Summary: Resilient Overlay Networks

From: Andrew Miklas <agmiklas_at_cs.toronto.edu>
Date: Mon, 16 Oct 2006 23:39:34 -0400

This paper describes Resilient Overlay Networks (RON), which provide a
way to do complex routing between hosts residing in different
autonomous systems. This is interesting because the usual way to do
routing between hosts in different ASes is to use BGP-advertised
routes. Since BGP does not expose the internal layout of each AS,
routes can't be optimized to make use of intra-AS route information.
This relates back to BGP's primary design goal: scalability, even at
the expense of derived route quality.

RONs allow for the opposite tradeoff to be made. Conceptually, the
transport layer submits packets into the RON network layer. The
packets are then routed over a virtual data-link layer, where each
link corresponds to a path between two hosts on the "real" Internet.
Therefore, RONs not only allow the creation of routing algorithms with
design goals quite contrary to BGP, but they implement them on top of
networks actually running BGP.

The main design goals of the described system are:
- Failure detection and recovery in less than 20 seconds
- Tight integration of routing and path selection with the application
- Expressive policy routing

The authors accomplish these goals by running a piece of software on
the host that sits between the transport and network layers. The
inserted component forms a virtual network layer that applications can
link against in order to route using the RON. The RON routing
software is a client of the virtual network layer. One of the key
activities of this application is to ping every other node in the
network every 12 seconds. By doing so, the routing software can
quickly detect the failure of a virtual link (ie. a path) between two
clients, and adjust its routing tables accordingly. Link failures are
detected much faster by RON than BGP.

The routing application also exchanges information with each of the
other clients in the RON regarding the current performance metrics of
each link. Measured properties include: latency, packet loss rate,
and expected TCP throughput. Applications running on top of a RON are
able to specify their routing preferences in terms of these
properties. Thus, an application that indicates that it most highly
values low-latencies might be routed using one combination of links,
while an application that indicates that raw throughput is most
important might be routed using another path through the RON.

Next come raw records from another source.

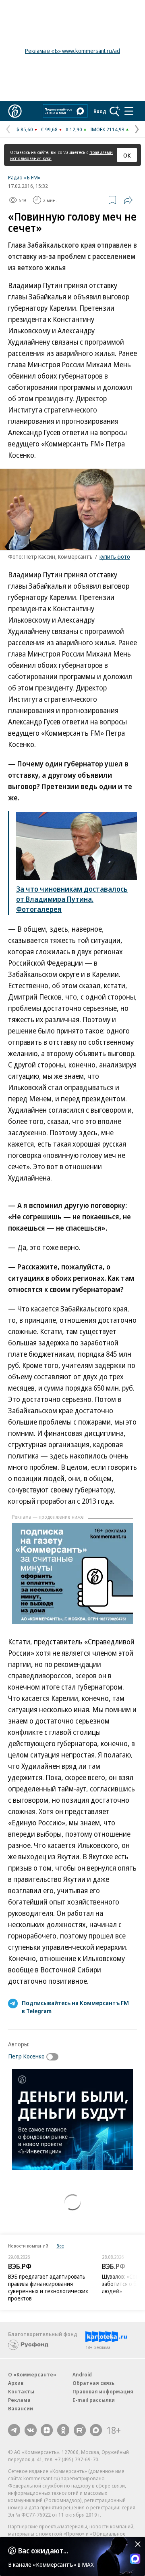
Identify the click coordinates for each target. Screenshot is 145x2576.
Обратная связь (93, 2383)
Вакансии (20, 2408)
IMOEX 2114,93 (107, 129)
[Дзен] (47, 2430)
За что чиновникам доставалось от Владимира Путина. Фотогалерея (72, 899)
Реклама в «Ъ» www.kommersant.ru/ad (72, 51)
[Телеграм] (14, 2430)
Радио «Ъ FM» (24, 177)
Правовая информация (102, 2391)
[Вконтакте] (31, 2430)
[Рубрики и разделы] (129, 111)
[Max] (96, 2430)
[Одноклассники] (63, 2430)
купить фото (114, 556)
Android (82, 2374)
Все (60, 2246)
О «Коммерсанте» (32, 2374)
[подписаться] (54, 2056)
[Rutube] (80, 2430)
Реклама (19, 2399)
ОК (127, 155)
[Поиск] (115, 111)
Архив (15, 2383)
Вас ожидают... (43, 2550)
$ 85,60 (25, 129)
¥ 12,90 (74, 129)
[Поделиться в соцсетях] (128, 200)
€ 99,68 (49, 129)
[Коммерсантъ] (15, 111)
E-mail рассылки (93, 2399)
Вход (99, 111)
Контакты (21, 2391)
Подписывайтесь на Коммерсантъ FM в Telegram (75, 2007)
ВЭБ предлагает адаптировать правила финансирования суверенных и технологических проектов (48, 2287)
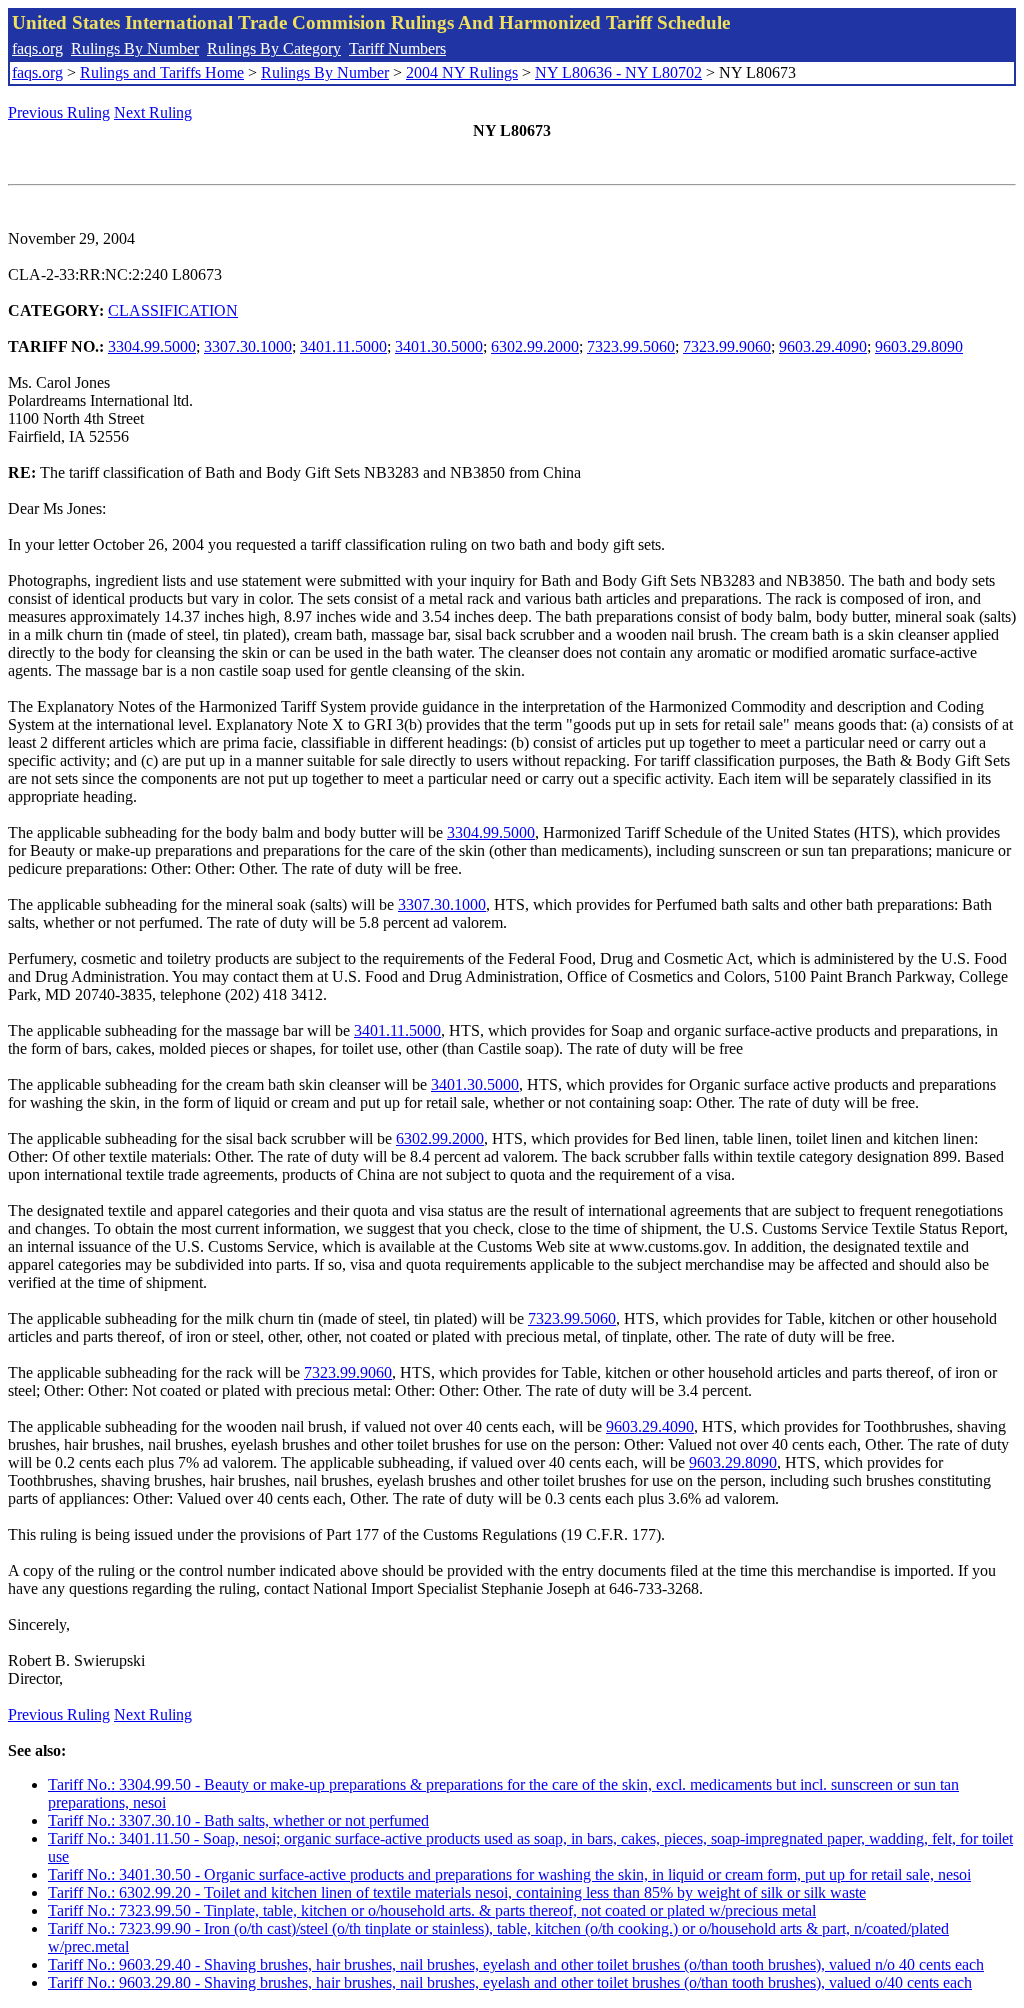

Finally, the system allows routes between networks to be constructed
at a very fine-grained level of permission. For example, imagine that
the UToronto<->Internet link is broken; however, the
UToronto<->UWaterloo link stays active. Users at UT who have accounts
at UW can access the Internet, but only indirectly (ie. ssh'ing to a
Waterloo machine, and then out onto the Internet). Ideally, machines
at UT that are owned by people who also have UW accounts would
automatically have their routing tables updated so that all
Internet-bound traffic is funnelled through UW. However, this can't
be accomplished with BGP, as it has no concept of a user. RONs,
however, make these sorts of routing arrangements possible.

The paper presents a pretty thorough evaluation section. The authors
created a RON over 12-16 nodes, with each located in a different AS.
Some of the host AS's did not have direct routes to each other, so a
total of 36-74 AS's were involved. Using this RON, they created (at
most) single-hop routes optimized for packet loss, latency, and TCP
throughput. They compared each RON route's respective property
against the direct, BGP provided route. In many cases, their routes
performed better than the default routes for the metric in question.
However, although it wasn't discussed much in the text, some of their
graphs indicate that RONs occasionally did worse on the optimized
parameter. For example, Figure 11 seems to show that ~5% of the time,
packet loss was worse along the RON compared to the ordinary Internet.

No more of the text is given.